--- MATERIAL SUPPLIED ---
-- begin --

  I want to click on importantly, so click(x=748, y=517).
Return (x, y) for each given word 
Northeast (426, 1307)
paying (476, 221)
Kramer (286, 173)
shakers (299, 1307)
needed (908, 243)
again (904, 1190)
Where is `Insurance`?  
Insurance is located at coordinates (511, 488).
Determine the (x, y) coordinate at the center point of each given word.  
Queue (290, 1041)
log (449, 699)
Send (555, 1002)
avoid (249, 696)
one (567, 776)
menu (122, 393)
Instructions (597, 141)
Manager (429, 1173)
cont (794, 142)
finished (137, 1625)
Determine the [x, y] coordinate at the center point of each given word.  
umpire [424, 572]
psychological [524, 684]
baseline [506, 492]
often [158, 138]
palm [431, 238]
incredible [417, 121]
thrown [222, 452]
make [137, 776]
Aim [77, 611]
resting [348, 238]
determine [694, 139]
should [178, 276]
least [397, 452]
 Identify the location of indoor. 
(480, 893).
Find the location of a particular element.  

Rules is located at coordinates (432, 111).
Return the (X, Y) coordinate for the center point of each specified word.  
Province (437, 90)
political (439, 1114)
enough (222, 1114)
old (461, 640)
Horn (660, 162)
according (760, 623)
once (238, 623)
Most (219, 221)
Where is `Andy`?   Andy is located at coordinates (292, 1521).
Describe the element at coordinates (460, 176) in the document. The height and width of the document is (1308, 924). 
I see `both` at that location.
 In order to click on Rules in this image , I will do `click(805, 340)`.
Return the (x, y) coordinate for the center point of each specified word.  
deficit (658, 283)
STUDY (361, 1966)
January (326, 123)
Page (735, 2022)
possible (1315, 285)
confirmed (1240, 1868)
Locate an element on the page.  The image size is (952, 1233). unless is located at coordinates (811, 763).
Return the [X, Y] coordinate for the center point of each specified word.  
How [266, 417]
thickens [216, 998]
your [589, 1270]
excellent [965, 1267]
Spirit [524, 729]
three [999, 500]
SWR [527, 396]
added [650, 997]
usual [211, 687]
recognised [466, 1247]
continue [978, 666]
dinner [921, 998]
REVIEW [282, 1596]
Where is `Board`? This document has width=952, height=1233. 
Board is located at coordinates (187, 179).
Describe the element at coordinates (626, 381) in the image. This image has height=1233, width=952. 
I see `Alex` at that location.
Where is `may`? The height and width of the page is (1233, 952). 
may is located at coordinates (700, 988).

-- end --

--- TASK DETAILS ---
Rewrite the stretch of rows from the line containing "REVIEW [282, 1596]" through the end of the rows, changing "Describe" to "Identify" and keeping everything else the same.

--- FINAL ANSWER ---
REVIEW [282, 1596]
Where is `Board`? This document has width=952, height=1233. 
Board is located at coordinates (187, 179).
Identify the element at coordinates (626, 381) in the image. This image has height=1233, width=952. 
I see `Alex` at that location.
Where is `may`? The height and width of the page is (1233, 952). 
may is located at coordinates (700, 988).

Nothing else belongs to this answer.